§ **Supplied entries**

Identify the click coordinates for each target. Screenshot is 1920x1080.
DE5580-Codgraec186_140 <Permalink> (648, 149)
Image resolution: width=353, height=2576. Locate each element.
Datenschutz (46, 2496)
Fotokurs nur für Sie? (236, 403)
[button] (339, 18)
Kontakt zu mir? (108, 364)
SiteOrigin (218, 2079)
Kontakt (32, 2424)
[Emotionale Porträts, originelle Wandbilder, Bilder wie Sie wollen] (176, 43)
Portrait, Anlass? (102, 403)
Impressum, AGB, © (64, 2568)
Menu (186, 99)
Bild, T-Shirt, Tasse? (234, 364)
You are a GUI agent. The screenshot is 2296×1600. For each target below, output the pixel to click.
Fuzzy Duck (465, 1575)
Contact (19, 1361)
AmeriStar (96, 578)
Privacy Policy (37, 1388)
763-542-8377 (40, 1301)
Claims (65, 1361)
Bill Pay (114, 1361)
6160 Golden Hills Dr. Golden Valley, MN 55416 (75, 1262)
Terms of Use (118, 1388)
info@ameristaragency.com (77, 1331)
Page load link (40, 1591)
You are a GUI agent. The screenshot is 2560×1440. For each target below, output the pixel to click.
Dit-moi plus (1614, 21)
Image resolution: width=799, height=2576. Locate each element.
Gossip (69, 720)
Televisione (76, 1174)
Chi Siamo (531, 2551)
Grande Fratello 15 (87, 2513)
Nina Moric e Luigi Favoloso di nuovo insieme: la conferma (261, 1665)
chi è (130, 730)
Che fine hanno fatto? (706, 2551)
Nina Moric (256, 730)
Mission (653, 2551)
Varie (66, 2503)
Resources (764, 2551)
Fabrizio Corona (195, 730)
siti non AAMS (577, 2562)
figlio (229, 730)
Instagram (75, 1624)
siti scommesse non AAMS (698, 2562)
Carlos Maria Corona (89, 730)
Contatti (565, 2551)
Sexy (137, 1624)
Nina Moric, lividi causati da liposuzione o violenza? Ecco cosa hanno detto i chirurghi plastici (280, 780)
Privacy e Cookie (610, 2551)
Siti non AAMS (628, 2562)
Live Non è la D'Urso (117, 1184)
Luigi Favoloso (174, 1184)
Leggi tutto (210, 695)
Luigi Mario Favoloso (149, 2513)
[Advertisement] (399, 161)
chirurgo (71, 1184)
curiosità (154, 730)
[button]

§ **What the exercise asks**
If a line of the records above holds the word "below", show it.

§ **Exercise response**
You are a GUI agent. The screenshot is 2296×1600. For each target below, output the pixel to click.
You are a GUI agent. The screenshot is 2560×1440. For each target below, output the pixel to click.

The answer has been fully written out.